Example with embeddings of dimension 10:
__________________________________________________________________________________________________
Layer (type) Output Shape Param # Connected to
==================================================================================================
input_2 (InputLayer) [(None, 10)] 0
__________________________________________________________________________________________________
embedding_1 (Embedding) (None, 10, 10) 180 input_2[0][0]
__________________________________________________________________________________________________
conv1d_1 (Conv1D) (None, 10, 32) 992 embedding_1[0][0]
__________________________________________________________________________________________________
max_pooling1d_1 (MaxPooling1D) (None, 5, 32) 0 conv1d_1[0][0]
__________________________________________________________________________________________________
batch_normalization_3 (BatchNor (None, 5, 32) 128 max_pooling1d_1[0][0]
__________________________________________________________________________________________________
lstm_1 (LSTM) (None, 5, 100) 53200 batch_normalization_3[0][0]
__________________________________________________________________________________________________
dense_6 (Dense) (None, 5, 1) 101 lstm_1[0][0]
__________________________________________________________________________________________________
flatten_2 (Flatten) (None, 5) 0 dense_6[0][0]
__________________________________________________________________________________________________
activation_1 (Activation) (None, 5) 0 flatten_2[0][0]

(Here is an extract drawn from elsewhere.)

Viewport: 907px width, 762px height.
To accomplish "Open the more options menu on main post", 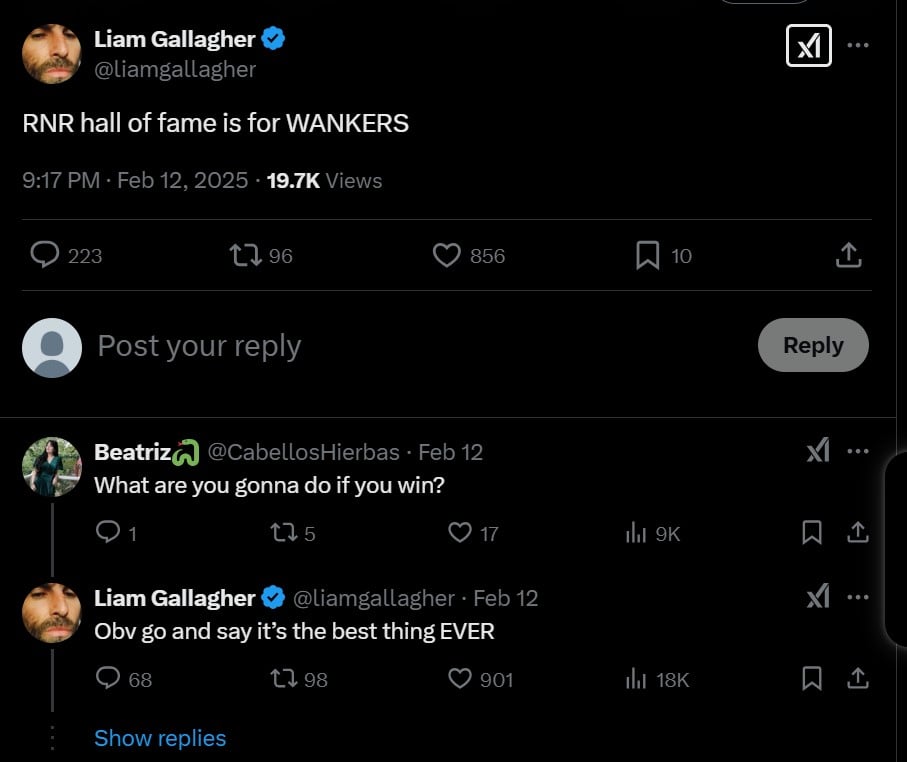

__________________________________________________________________________________________________
repeat_vector_1 (RepeatVector) (None, 100, 5) 0 activation_1[0][0]
__________________________________________________________________________________________________
permute_1 (Permute) (None, 5, 100) 0 repeat_vector_1[0][0]
__________________________________________________________________________________________________
multiply_1 (Multiply) (None, 5, 100) 0 lstm_1[0][0]
permute_1[0][0]
__________________________________________________________________________________________________
flatten_3 (Flatten) (None, 500) 0 multiply_1[0][0]
__________________________________________________________________________________________________
dense_7 (Dense) (None, 500) 250500 flatten_3[0][0]
__________________________________________________________________________________________________
dropout_3 (Dropout) (None, 500) 0 dense_7[0][0]
__________________________________________________________________________________________________
batch_normalization_4 (BatchNor (None, 500) 2000 dropout_3[0][0]
__________________________________________________________________________________________________
dense_8 (Dense) (None, 200) 100200 batch_normalization_4[0][0]
__________________________________________________________________________________________________
dropout_4 (Dropout) (None, 200) 0 dense_8[0][0]
__________________________________________________________________________________________________
batch_normalization_5 (BatchNor (None, 200) 800 dropout_4[0][0]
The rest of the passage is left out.